In 2019, Kinnard was awarded the Portland Monthly's Light a Fire Lifetime Achievement Award.

On June 12, 2021, the feature-length documentary film No Straight Lines: The Rise of Queer Comics, which featured the works of Kinnard; Alison Bechdel (Fun Home); Jennifer Camper (Rude Girls and Dangerous Women); Howard Cruse (Gay Comix); and Mary Wings (Come Out Comics), premiered at the Tribeca Festival. The film was broadcast on national PBS in 2023.

On August 20, 2021, Kinnard was one of the ribbon cutters during the dedication of Portland's “Never Look Away" mural which celebrates the struggles and accomplishments of the LGBTQ+ community.

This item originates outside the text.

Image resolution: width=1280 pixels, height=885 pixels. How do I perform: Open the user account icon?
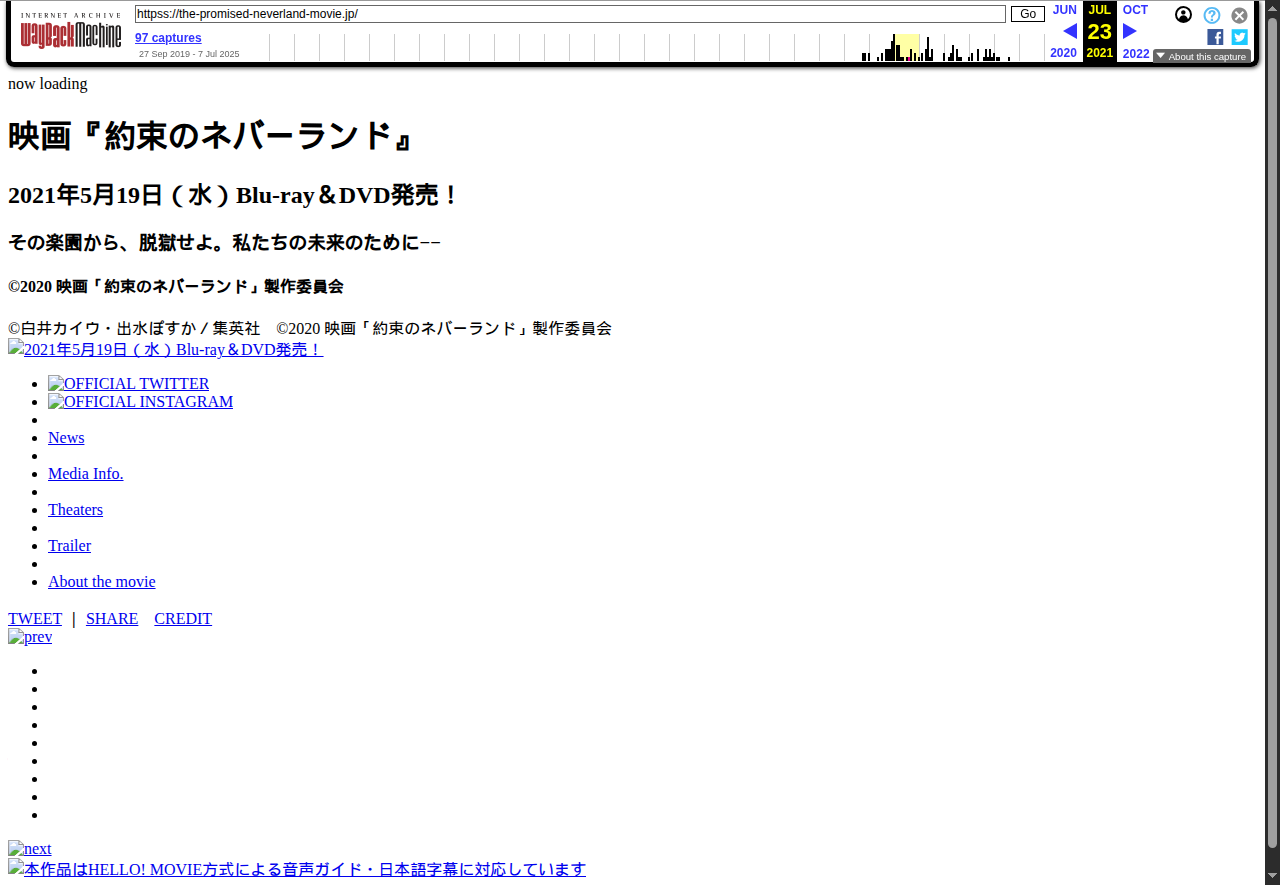pos(1183,15)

The block long mural features Kinnard; David Martinez, a founding board member of Portland's Q Center; activist and musician Kathleen Saadat; gay liberation activist Marsha P. Johnson; and transgender rights advocates Angelica Ross and Aydian Dowling.

In 2022, Kinnard was invited to create a show of original artwork in an exhibit entitled "From Cornell to Cathartica: A History of Cathartic Comics" at Cornell College, where he also received the school's highest honor, the Distinguished Alumni Achievement Award.